Cassandra Wilkinson | The Australian | 14 June 2014

As the noisy din continues over wink-gate, dinner-gate and the daily antics of Clive Palmer, some serious policy debates are passing us by with very little review. One of these is the abolition of the Independent National Security Legislation Monitor.

Somewhat disingenuously bundled into the “red-tape reduction” measures, the monitor is no such thing. It stands guard against breaches of some of our most cherished and fundamental rights as citizens.

Britain’s Independent Reviewer of Terrorism Legislation crisply summed up the red-tape burden with regard to civil liberties in his submission to the current Senate inquiry into the monitor’s repeal bill. He wrote that in a robust democracy parliament and the courts are the proper protectors of citizens against government overreach. Needless additional bodies and process should be generally resisted.

However — and it’s a critical however — “Review by an independent person may nonetheless be appropriate where potential conflicts between state power and civil liberties are acute, and yet information is tightly rationed.”

Few conflicts between state power and civil liberties are as acute as the anti-terrorism powers. Even fewer concern information so tightly rationed.

The repeal bill was referred to the Senate Legal and Constitutional Affairs Legislation Committee initially for report by June 2, 2014. On May 27, the Senate granted an extension until August 19, 2014. This interval will hopefully provide time for a revival of the civil libertarian concerns that have motivated both sides of the house at different times to oppose or curtail these special security powers.

It’s hard to countenance now but in those pained early days after September 11, the originally proposed anti-terrorism powers included indefinite secret detention without representation or judicial supervision. There was no age limit on detainees except for a prohibition on strip searching people under 10. There was no right to silence. Importantly there was initially no sunset clause and no independent reporting to parliament.

The then Labor opposition, Greens and Democrats ensured an age limit of 18, judicial oversight and legal representation. The final set of powers were illiberal but stopped short of draconian.

Then a curious thing happened. The Labor opposition became the Labor government. The Liberal government became the Liberal opposition and experienced a revival of its liberal spirits. In 2008 a private members bill was proposed by Petro Georgiou in the house to establish an independent monitor. Quickly gagged by Labor in the lower house it was proposed again by Judith Troeth and Gary Humphries in the Senate.

When Labor caught up in 2010 and introduced its own bill for an independent monitor, the present Attorney-General Senator Brandis, then opposition spokesman, supported the proposal proudly noting the bill, “for all practical purposes is our own”.

Part of the monitor’s job is to ensure laws contain appropriate safeguards for the rights of individuals and remain proportionate to any threat to national security. The job was given to highly respected barrister Bret Walker, SC, in April 2011.

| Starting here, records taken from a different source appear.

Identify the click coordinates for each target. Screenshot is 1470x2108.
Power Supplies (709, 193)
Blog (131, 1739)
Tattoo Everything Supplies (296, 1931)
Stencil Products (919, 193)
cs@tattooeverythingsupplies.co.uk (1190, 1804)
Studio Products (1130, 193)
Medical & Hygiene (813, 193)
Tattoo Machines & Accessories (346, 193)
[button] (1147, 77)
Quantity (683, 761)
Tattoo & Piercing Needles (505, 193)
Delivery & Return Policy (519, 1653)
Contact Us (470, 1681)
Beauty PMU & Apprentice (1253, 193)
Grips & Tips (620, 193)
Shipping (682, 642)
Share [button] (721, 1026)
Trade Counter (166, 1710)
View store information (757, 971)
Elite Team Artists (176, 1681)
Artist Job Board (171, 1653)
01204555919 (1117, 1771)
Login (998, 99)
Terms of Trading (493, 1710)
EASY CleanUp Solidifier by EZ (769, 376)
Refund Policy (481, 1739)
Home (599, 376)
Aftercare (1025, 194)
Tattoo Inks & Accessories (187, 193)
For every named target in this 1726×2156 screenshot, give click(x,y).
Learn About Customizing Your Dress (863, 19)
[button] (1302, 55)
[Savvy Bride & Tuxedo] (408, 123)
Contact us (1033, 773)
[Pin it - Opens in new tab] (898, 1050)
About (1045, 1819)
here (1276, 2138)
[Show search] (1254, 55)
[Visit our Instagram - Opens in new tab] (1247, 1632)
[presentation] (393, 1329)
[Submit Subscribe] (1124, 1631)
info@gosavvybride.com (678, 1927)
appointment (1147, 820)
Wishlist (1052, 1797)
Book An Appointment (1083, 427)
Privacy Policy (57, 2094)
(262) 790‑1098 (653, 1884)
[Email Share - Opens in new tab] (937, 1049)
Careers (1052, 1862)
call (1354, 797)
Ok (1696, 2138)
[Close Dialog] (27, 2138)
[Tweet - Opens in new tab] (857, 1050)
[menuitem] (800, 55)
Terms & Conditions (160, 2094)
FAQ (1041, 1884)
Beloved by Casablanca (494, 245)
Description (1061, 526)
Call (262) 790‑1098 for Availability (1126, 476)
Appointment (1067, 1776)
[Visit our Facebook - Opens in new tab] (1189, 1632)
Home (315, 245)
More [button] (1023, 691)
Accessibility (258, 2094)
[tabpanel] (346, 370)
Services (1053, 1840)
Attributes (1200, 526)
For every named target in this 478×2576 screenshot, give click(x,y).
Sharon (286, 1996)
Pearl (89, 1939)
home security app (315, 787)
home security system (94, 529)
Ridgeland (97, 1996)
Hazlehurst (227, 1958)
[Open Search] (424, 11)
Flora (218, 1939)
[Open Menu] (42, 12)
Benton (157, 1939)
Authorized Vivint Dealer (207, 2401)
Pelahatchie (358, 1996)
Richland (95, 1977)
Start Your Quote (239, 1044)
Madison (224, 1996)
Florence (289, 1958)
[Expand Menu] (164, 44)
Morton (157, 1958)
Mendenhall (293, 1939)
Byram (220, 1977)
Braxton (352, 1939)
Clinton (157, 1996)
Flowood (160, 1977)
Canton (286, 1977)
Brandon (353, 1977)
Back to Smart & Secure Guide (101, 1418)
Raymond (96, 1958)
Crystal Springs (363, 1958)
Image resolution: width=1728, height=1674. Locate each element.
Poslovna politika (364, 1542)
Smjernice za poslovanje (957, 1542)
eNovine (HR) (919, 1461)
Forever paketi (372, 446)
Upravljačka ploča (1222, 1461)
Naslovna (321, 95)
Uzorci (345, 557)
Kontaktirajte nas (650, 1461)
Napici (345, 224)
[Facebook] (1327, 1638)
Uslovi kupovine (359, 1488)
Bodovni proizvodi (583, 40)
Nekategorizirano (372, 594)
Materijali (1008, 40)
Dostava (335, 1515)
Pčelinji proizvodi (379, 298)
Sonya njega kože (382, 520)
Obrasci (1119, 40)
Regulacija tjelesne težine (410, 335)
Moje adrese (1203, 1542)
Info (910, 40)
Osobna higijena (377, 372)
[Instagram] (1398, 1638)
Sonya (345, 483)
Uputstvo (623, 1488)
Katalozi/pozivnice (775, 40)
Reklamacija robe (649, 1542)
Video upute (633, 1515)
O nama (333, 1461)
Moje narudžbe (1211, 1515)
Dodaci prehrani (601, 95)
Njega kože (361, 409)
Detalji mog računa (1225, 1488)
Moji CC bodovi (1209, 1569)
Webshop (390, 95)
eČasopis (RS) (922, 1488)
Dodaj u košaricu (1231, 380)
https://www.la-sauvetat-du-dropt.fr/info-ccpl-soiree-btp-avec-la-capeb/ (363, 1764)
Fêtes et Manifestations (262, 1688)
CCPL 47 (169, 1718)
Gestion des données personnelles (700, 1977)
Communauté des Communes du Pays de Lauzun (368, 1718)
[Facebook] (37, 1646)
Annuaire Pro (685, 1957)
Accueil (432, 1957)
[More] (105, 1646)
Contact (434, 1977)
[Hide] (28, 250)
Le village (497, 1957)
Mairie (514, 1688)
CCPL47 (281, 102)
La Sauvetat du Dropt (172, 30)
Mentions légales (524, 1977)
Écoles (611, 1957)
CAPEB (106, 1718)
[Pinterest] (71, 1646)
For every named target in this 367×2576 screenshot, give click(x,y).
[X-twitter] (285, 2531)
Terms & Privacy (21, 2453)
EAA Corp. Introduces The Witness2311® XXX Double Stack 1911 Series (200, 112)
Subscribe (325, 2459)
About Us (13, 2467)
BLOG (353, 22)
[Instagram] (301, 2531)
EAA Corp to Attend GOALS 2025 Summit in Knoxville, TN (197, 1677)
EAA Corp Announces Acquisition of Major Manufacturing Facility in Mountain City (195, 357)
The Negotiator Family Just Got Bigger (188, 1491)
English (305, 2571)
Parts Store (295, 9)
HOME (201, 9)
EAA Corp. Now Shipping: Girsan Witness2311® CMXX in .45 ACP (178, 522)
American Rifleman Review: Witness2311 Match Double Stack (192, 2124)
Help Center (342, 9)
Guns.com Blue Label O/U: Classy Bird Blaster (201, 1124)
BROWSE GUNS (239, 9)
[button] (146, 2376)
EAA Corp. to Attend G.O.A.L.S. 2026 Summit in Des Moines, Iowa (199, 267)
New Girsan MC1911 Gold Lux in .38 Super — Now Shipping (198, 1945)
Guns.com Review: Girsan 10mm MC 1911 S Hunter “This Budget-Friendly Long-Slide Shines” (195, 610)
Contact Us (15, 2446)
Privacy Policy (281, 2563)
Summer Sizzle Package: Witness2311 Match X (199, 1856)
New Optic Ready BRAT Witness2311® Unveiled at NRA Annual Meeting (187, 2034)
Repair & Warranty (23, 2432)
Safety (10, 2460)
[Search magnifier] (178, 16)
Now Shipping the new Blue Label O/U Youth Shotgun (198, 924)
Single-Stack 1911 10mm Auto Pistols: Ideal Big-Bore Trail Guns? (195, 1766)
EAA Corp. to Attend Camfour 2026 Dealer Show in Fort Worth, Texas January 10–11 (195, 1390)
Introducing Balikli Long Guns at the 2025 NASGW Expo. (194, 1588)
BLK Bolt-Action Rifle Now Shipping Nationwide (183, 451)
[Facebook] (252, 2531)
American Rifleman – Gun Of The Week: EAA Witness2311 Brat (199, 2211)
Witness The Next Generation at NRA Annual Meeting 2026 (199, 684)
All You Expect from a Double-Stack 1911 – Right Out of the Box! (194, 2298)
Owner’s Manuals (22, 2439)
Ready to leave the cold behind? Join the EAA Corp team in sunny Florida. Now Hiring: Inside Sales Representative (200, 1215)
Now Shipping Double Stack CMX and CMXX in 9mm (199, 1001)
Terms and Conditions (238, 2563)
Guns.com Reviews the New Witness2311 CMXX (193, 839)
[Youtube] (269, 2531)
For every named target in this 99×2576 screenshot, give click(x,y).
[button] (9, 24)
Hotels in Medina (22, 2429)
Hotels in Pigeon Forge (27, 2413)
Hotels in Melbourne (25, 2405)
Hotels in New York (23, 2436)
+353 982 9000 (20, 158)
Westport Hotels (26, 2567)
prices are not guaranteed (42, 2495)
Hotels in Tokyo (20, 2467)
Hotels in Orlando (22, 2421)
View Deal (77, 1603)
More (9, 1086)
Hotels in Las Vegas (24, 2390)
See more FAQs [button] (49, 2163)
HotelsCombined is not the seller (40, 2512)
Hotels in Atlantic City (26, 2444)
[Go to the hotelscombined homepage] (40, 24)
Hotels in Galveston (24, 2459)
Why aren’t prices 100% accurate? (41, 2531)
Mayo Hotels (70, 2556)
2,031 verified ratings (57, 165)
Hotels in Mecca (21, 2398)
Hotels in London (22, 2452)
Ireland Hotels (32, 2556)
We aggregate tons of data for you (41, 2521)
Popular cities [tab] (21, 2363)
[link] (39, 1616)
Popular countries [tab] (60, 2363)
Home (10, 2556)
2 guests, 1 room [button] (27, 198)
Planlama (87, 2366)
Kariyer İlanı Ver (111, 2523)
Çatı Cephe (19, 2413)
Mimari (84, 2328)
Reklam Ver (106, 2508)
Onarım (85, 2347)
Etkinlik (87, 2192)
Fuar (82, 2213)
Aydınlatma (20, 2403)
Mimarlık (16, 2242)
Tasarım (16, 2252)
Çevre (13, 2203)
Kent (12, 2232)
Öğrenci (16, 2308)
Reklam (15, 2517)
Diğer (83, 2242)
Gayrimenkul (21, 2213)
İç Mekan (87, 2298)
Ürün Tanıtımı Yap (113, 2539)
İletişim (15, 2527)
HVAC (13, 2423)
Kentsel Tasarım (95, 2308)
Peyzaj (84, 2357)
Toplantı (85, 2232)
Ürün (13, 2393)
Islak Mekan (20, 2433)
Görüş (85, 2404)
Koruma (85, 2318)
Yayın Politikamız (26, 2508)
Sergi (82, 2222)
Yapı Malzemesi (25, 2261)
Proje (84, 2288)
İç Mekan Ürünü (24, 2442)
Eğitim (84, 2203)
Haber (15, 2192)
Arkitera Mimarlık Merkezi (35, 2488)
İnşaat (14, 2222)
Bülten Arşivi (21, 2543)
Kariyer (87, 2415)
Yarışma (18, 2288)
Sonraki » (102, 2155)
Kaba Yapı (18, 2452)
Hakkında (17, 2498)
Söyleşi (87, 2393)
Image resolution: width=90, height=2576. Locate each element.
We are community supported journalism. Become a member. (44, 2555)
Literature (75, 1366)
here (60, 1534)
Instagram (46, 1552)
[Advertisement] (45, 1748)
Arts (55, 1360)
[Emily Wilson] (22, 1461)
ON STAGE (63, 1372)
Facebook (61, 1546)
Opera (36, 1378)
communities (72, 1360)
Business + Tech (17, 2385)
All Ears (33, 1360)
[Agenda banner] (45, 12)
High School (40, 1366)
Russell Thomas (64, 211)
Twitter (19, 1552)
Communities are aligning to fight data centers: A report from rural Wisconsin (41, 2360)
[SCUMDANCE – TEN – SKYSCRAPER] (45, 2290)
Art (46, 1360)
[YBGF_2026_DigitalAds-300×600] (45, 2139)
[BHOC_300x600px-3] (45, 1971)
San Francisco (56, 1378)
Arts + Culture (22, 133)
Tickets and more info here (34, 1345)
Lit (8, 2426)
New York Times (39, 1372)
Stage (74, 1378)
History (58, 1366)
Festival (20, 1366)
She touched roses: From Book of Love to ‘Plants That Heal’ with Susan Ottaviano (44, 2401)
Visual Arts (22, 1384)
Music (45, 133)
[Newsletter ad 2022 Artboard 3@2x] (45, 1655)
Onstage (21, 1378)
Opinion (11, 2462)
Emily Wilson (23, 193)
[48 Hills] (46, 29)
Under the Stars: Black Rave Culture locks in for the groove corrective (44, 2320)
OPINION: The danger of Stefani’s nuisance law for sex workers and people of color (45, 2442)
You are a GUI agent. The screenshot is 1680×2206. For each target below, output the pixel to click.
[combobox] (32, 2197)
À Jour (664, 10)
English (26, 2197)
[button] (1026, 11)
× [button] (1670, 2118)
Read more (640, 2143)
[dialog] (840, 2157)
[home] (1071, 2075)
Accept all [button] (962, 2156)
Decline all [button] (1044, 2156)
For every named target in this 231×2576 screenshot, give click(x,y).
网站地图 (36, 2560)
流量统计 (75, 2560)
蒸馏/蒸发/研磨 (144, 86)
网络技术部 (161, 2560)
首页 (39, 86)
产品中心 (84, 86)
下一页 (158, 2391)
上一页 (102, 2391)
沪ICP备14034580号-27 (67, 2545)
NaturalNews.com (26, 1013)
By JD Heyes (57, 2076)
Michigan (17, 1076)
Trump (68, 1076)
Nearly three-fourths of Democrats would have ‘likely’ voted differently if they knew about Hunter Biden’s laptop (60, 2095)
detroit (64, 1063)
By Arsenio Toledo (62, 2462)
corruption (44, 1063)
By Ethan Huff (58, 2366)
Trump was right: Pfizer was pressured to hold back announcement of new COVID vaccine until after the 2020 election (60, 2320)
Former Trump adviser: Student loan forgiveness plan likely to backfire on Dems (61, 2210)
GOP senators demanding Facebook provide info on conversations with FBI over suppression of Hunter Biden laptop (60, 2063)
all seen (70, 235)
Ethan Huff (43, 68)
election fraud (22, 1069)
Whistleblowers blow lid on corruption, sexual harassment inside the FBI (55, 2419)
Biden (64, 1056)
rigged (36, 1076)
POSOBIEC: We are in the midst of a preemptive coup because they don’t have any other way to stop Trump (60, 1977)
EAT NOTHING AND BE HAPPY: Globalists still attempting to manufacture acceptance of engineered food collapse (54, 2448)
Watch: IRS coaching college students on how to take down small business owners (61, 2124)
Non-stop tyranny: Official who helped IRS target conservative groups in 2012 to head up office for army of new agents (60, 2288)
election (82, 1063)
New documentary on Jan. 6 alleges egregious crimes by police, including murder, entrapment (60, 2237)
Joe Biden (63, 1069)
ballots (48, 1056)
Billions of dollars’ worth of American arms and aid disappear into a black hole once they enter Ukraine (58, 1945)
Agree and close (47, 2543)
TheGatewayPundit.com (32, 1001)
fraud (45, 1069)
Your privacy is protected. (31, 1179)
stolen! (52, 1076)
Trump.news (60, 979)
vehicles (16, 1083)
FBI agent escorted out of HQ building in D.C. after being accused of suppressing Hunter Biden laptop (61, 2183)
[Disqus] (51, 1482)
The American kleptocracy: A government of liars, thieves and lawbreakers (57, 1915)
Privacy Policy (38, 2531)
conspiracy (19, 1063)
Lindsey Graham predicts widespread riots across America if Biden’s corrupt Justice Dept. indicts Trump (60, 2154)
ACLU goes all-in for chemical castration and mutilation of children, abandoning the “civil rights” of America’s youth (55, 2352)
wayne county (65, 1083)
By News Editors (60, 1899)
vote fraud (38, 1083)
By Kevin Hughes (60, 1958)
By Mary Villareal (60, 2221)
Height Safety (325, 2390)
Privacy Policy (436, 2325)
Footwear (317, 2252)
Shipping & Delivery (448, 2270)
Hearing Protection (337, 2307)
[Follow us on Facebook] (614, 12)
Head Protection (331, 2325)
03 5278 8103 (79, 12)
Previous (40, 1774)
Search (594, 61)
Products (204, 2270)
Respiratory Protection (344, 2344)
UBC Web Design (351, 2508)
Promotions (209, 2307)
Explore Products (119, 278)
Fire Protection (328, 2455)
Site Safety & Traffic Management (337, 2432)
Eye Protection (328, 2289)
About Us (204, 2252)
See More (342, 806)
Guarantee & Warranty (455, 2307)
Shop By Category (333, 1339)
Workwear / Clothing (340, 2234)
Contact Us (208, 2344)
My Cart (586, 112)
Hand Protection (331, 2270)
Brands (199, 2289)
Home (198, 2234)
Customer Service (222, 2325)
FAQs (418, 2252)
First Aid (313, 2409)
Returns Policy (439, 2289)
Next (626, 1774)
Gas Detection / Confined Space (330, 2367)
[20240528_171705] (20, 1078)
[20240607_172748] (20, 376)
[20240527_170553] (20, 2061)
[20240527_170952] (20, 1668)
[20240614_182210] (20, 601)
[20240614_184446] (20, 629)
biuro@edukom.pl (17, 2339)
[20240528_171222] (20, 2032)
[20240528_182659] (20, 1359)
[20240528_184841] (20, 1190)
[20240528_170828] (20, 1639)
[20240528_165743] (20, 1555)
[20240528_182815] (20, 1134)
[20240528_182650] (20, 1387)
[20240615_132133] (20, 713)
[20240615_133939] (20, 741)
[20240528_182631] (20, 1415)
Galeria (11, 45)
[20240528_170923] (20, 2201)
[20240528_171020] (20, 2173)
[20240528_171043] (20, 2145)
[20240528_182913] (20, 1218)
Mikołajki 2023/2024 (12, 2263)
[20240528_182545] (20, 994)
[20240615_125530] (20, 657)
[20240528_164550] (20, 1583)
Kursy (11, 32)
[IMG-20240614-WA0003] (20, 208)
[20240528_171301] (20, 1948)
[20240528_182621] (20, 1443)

Among the things we know thanks to his work is that the AFP reportedly considered applying for orders on occasions where insufficient evidence existed to prosecute and on further occasions when no charges had been laid.

As has been said by the new government, the last government largely ignored Mr Walker. The Coalition was justifiably critical of its predecessor’s inaction but now wants to have it both ways, arguing simultaneously that the monitor’s recommendations should have been addressed and also that the monitor should be abolished.

A submission from the Gilbert and Tobin Centre for Public Law argues the monitor must remain “for as long as the exceptional criminal offence provisions, special measures of detention and control, and also vast investigative powers enacted in the wake of September 11 remain in force”. The September 11 laws were originally due to expire in 2006. A 10-year extension was given then and the sunset clauses are now due to take effect in 2016.

The NSW Council for Civil Liberties has submitted to the Senate, “there is deep concern that if these laws are not repealed in 2016 they will become a permanent and damaging feature of Australian law”.

Senator Brandis foresaw as much during the debate in 2010 arguing that an independent monitor would be vital to ensure the laws “are not allowed to become ordinary measures by the effluxion of time”.

A guardian’s work can never be complete so long as the threat it stands guard against remains. Just as our security agencies may not rest until the threat of terrorism is gone, so those who protect our civil liberties cannot rest until these extraordinary powers of the state over citizens are gone.

Cassandra Wilkinson works for The Centre for Independent Studies.